(Data extracted from a collection)
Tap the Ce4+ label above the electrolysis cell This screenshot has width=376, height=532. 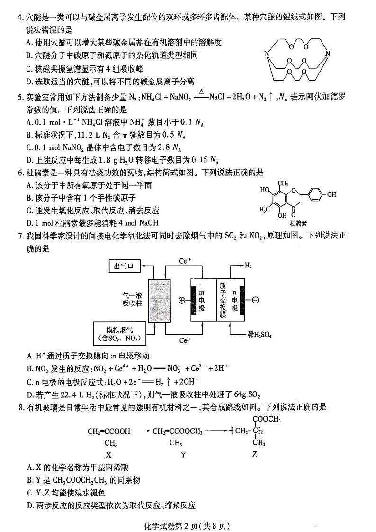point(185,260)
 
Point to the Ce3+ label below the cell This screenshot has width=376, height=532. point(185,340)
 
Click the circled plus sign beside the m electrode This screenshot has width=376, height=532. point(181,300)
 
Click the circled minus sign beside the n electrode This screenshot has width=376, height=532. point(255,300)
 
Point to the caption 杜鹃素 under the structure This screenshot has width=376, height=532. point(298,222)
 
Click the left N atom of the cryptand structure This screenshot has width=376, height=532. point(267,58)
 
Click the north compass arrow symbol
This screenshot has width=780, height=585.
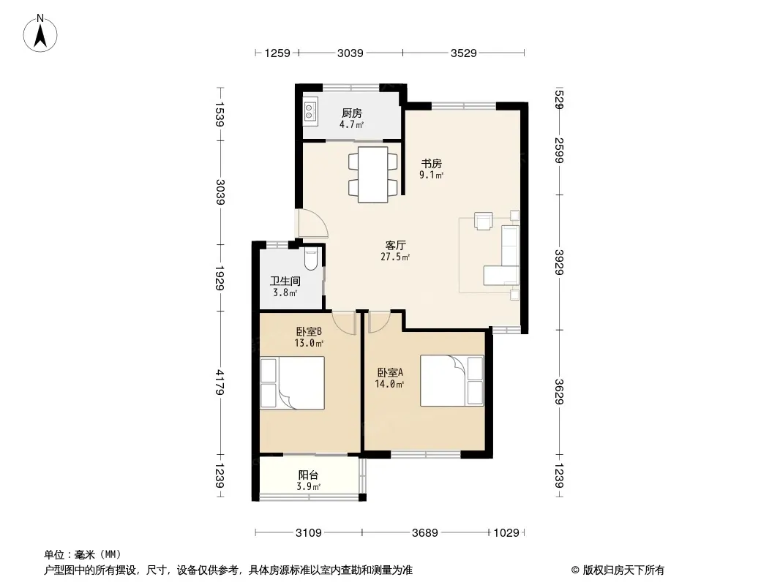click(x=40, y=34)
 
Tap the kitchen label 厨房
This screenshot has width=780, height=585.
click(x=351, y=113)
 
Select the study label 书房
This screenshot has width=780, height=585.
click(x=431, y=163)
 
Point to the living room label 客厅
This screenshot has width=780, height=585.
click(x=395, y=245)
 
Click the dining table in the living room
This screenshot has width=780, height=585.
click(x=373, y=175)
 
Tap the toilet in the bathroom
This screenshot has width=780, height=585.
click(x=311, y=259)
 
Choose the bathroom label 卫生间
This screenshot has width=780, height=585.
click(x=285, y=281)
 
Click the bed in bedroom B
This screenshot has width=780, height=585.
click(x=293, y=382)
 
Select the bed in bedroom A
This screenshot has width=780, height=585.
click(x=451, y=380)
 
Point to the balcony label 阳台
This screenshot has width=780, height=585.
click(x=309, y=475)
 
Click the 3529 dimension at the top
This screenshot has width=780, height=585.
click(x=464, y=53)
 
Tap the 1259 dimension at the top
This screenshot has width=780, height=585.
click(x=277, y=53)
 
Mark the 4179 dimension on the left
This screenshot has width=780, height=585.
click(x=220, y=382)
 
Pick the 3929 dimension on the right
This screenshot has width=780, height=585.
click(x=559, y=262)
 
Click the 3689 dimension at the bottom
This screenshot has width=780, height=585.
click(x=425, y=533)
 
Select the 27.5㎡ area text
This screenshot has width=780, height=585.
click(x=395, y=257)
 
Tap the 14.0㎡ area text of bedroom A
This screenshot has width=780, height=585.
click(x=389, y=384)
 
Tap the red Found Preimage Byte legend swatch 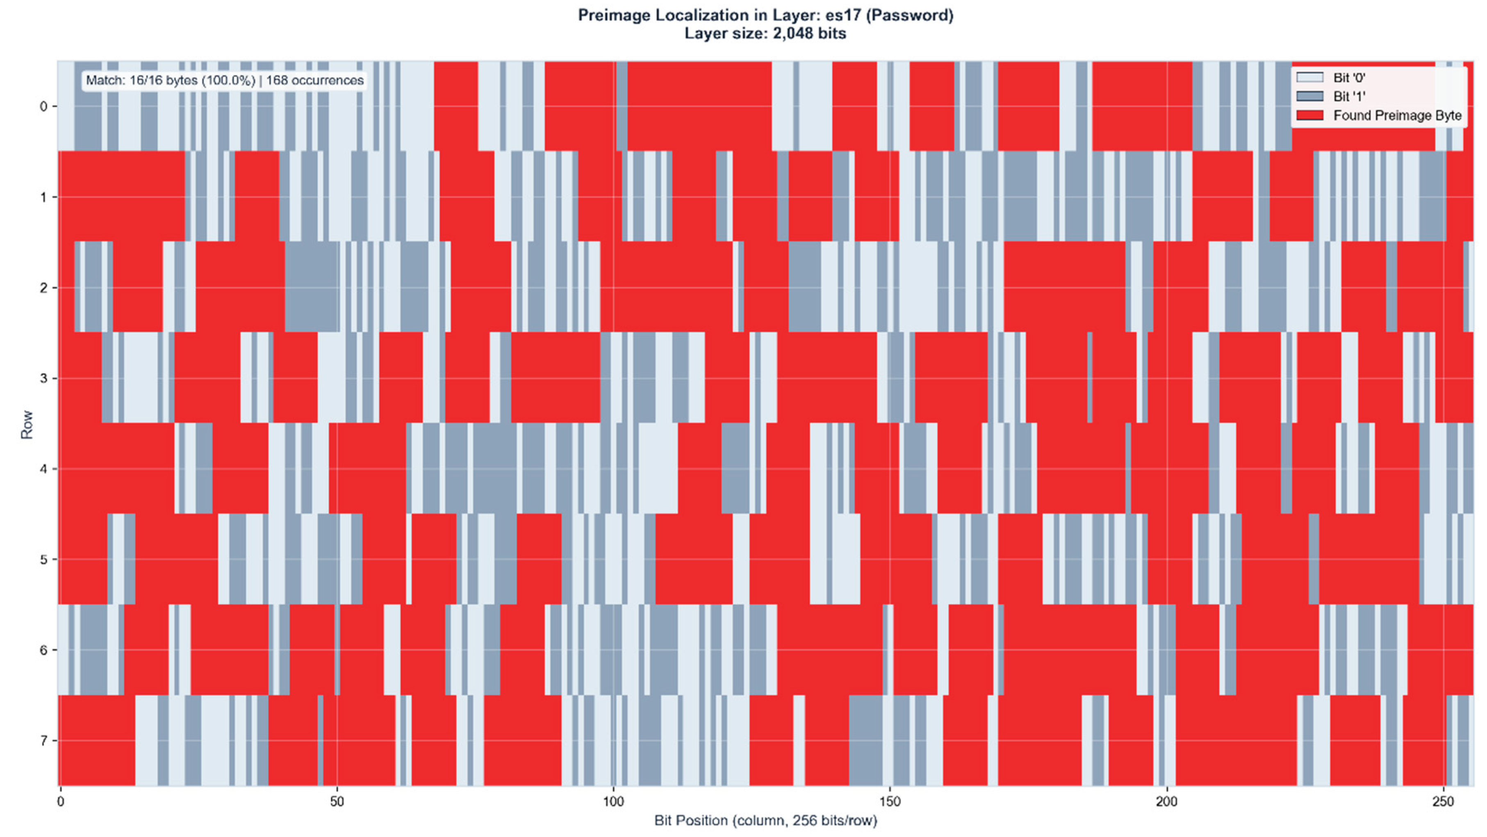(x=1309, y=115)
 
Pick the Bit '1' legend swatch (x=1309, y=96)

> _Objective_:
Reproduce every record line from the one containing "Click the left" down to the one containing "click(x=431, y=163)", including both of those lines, and omit the pictures.

> _In response_:
Click the left N atom of the cryptand structure This screenshot has width=376, height=532. point(267,58)
 
Click the north compass arrow symbol
This screenshot has width=780, height=585.
click(x=40, y=34)
 
Tap the kitchen label 厨房
This screenshot has width=780, height=585.
click(x=351, y=113)
 
Select the study label 书房
This screenshot has width=780, height=585.
click(x=431, y=163)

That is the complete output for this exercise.